Decision Trees

Decision Trees Representation

  • Node: Circles in the tree representation, where decisions are made. Each node is an attribute, or item on which you will make a decision. For example: “Are you hungry?”
  • Edges: Each is represented by one of multiple values the attribute can take. For example: “Yes” or “No”?
  • Outputs: “Leaves,” or squares, in the tree representation, which represent answers to the question being asked in the decision tree.
  • Root: Decision trees start at the root, or top, of the tree.

In the example shown above, the table represents the testing set, and the decision tree itself represents the candidate concept. Alternative trees using different nodes (such as rainy or hungry) would have been different candidate concepts.

Decision Tree Algorithm

  1. Pick the best attribute.
    • “Best” attributes would split the possible input data as close as possible into 50-50, as shown below.
  2. Select that attribute.
  3. Follow each of the edges (or, possible answers).
  4. Go to 1 and repeat until an answer is found.

Decision Tree Examples




Generalized Or, “n-or” or “Any”

  • For n rows, there are n nodes
    • “Linear” in n
  • Preferred structure for decision tree problems

Generalized X-Or, “n-xor” or “Parity”

  • “Odd Parity” used in this case
  • For n rows, there are $2^n-1$ rows
    • “Exponential” in n, or O($2^n$)
  • Known as a “Hard” problem
  • Not preferred structure for machine learning problems - there is no way to be clever and pick the correct attributes to simplify the structure.

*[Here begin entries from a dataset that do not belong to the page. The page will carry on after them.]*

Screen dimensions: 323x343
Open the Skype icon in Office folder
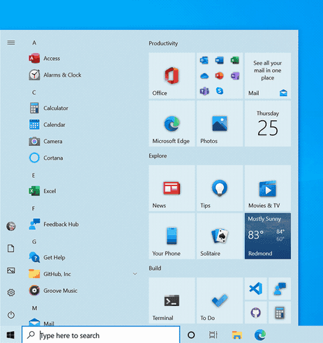[220, 91]
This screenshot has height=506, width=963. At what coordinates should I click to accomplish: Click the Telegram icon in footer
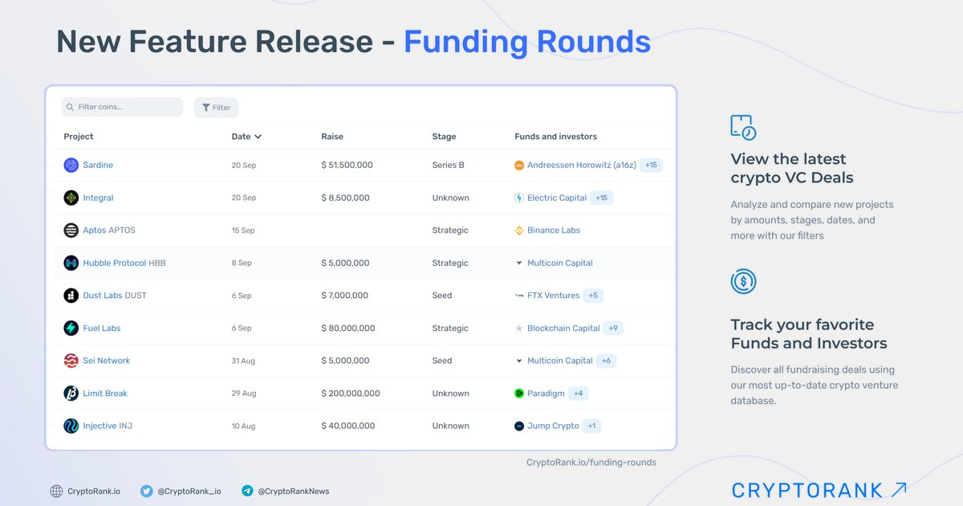(x=247, y=491)
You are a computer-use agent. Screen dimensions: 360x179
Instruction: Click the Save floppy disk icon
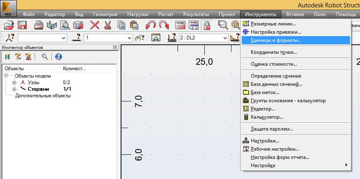click(x=22, y=25)
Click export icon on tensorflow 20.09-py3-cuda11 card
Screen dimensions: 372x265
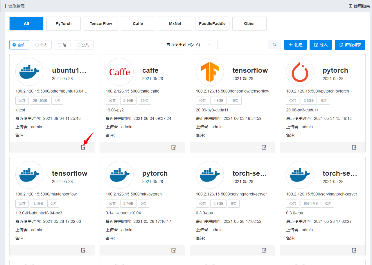[x=264, y=147]
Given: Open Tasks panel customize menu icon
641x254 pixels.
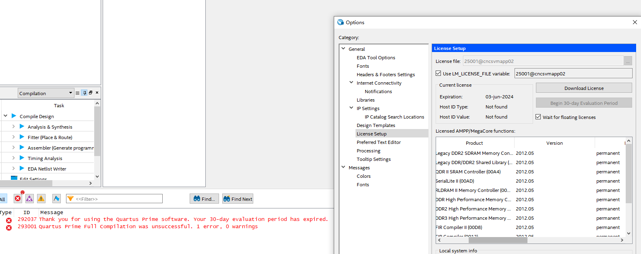Looking at the screenshot, I should point(78,93).
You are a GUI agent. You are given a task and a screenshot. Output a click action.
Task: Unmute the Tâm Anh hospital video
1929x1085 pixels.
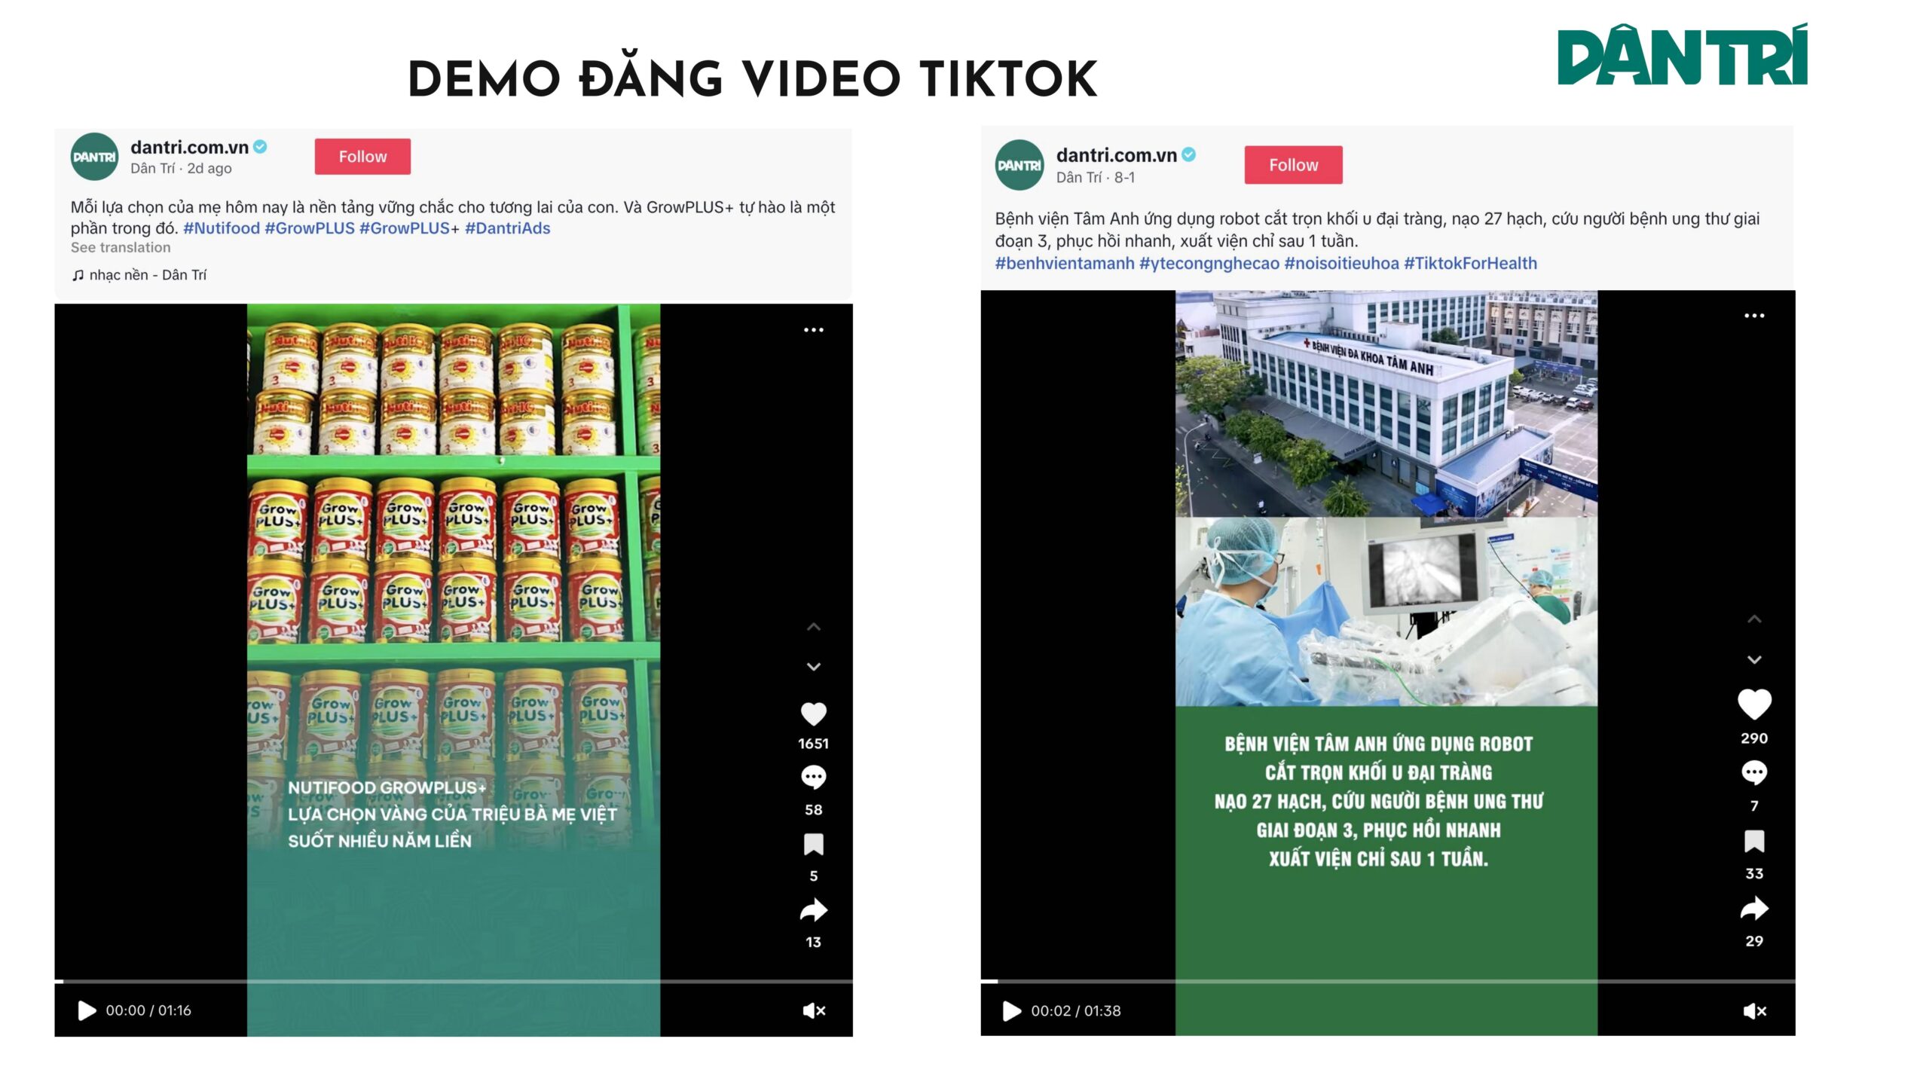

How Expressive are Decision Trees?

  • Assuming n boolean attributes, how many tress would be required to represent all possible configurations of the XOR structure?
    • For the first node, there are n choices. Then, there are n-1, so there are $n!$ choices to build the nodes.
    • The structure is analogous to a truth table similar to that shown below, and for which there are $2^n$ rows.
    • For each row, there is a single output. So, there are $2^{2^n}$ ways to fill in the outputs. It is a “double exponential.”
      • The first few numbers in the series are 4, 16, 256, but by n = 6, $2^{2^n}$ is a 19-digit number. IE, a double exponential grows very fast!

  • The hypothesis space of decision tress is very expressive because it can represent many possible functions, but it also means that the algorithm that searches among the space must be carefully chosen in order to successfully navigate it in an efficient way.

ID3 - a Top Down Learning Algorithm

  • Loop:
    • A <- best attribute
    • Assign A as decision attribute for Node
    • For each value of A:
      • Create a descendent of Node
    • Sort training examples to leaves
    • If training examples perfectly classified:
      • Stop
    • Otherwise: iterate over leaves

How do we quantify the “best attribute”?

  • Most common way: Choose attribute based on Maximum Information Gain

    • Information Gain is a mathematical way to capture the amount of information gained by picking a particular attribute.
    • Specifically, it is the reduction in randomness over the labels you have with a set of data by knowing the value of a particular attribute.

    $$Gain(S,A)=Entropy(S)-\sum_{v} \frac{|S_v|}{|S|} Entropy(S_v)$$ That is the “information gained over S and A,” where:

  • $S$ is the collection of training examples being considered, and

  • $A$ is a particular attribute, and

  • $Entropy$ is a measure of randomness. The first term is the entropy with respect to the labels, S. The second term is the average or expected entropy you would have over each set of examples with a particular value.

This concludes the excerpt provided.